On December 3, CUPE Ontario marks International Day for Disabled Persons. We celebrate our collective advancements, and we join others in redoubling our efforts to remove the many barriers which remain.

One of the clearest lessons of COVID-19 is that it does not impact all of us equally. We’ve learned that people living with disabilities are more susceptible to contract the virus and to experience its more severe impacts. And if they do contract the virus, the province has failed to offer enough support. We’ve seen the mental health impact of this crisis, and how it’s disproportionately effecting those who were already struggling.

The Ford Conservatives have scaled back mobile testing, which is a necessity for people who aren’t able to leave their homes or who have limited mobility. Because many caregivers aren’t provided with the PPE they need, many of the people of disabilities they care for are forced to provide them out of pocket.

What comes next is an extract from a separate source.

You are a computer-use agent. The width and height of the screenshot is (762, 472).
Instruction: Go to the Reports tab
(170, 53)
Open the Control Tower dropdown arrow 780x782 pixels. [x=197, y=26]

With COVID-19 putting a strain on our hospitals, there are also increasing concerns about the rationing of ventilators or intensive care beds and whether the protocols would be discriminatory towards people with disabilities. The work of ARCH Disability Law Centre and the AODA Alliance in calling for equitable protocols is something CUPE Ontario echoes.

On International Day for Disabled Persons, we recognize the multiple ways people with disabilities are mistreated in our society. Sometimes to violent ends, like when Somali-Canadian Abdirahman Abdi died after a violent arrest by Ottawa police officers while experiencing a mental health crisis. Just last month, one of the officers was acquitted. But the question of how we collectively handle mental health crisis so that they don’t end in anyone’s death, must be asked by all of us.

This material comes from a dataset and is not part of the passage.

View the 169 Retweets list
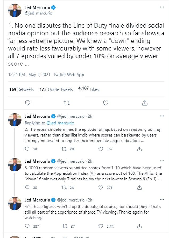The width and height of the screenshot is (169, 238). point(22,89)
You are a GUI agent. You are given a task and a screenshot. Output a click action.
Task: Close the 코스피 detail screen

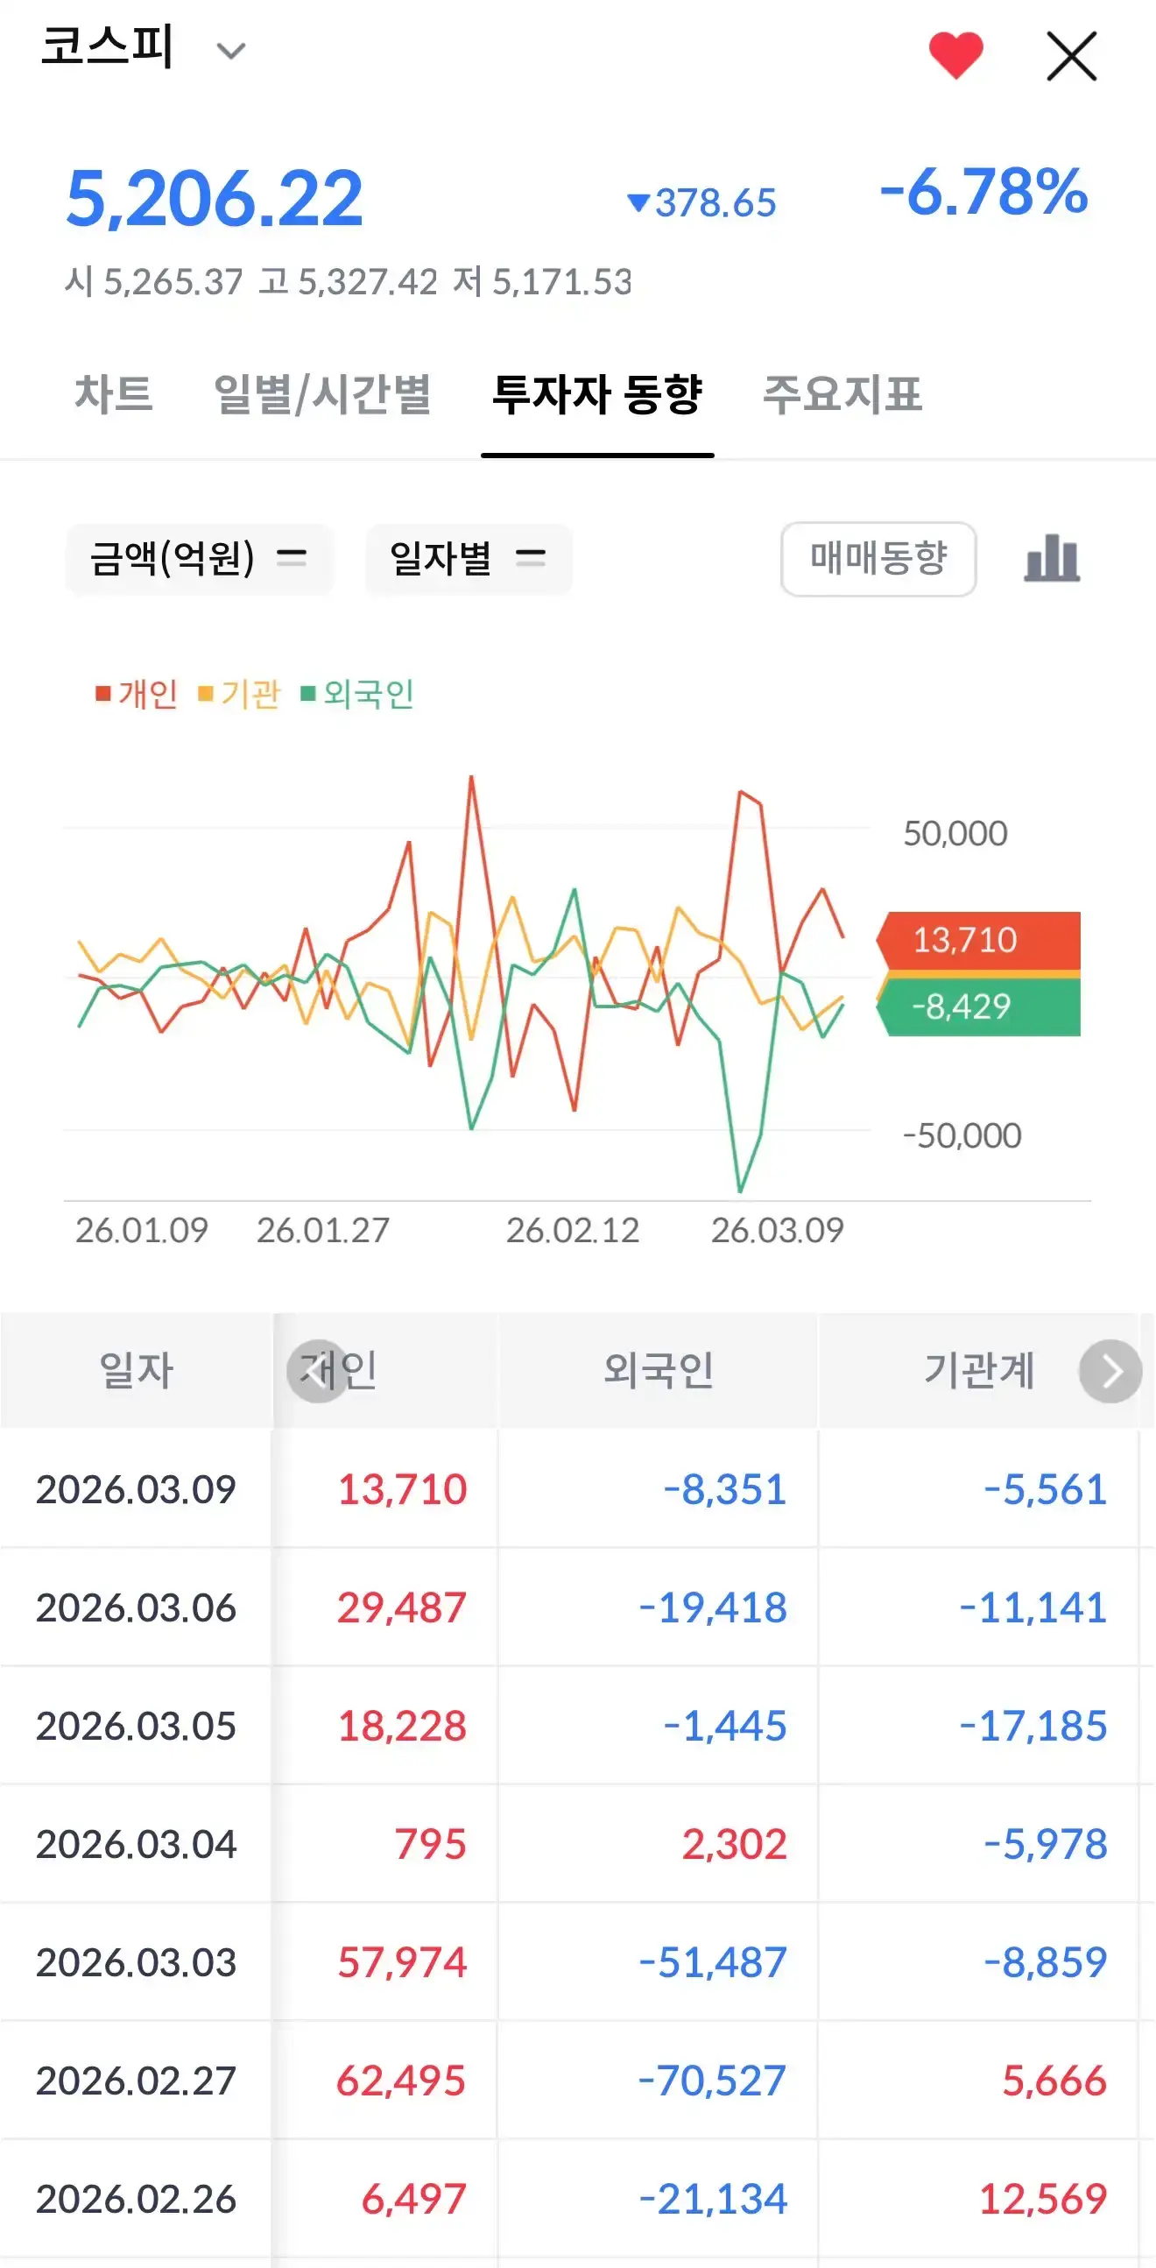click(1071, 56)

It’s time to escalate our efforts to ensure equity for all. It’s time to take the lead of CUPE Ontario’s own Workers with Disabilities committee, which has been on the front lines of that critical work. “As a person with a disability, receiving good quality homecare services means being able to live independently at home and in my community with dignity and respect,” said Michele Gardner, co-chair of the committee about the Ontario NDP’s plan to rehaul home care and to make housing accessible for all. “This new homecare plan means better quality of care, services for those who need them and better working conditions for home health care workers.”

More than ever, it’s time to make disability justice a prominent aspect of our work.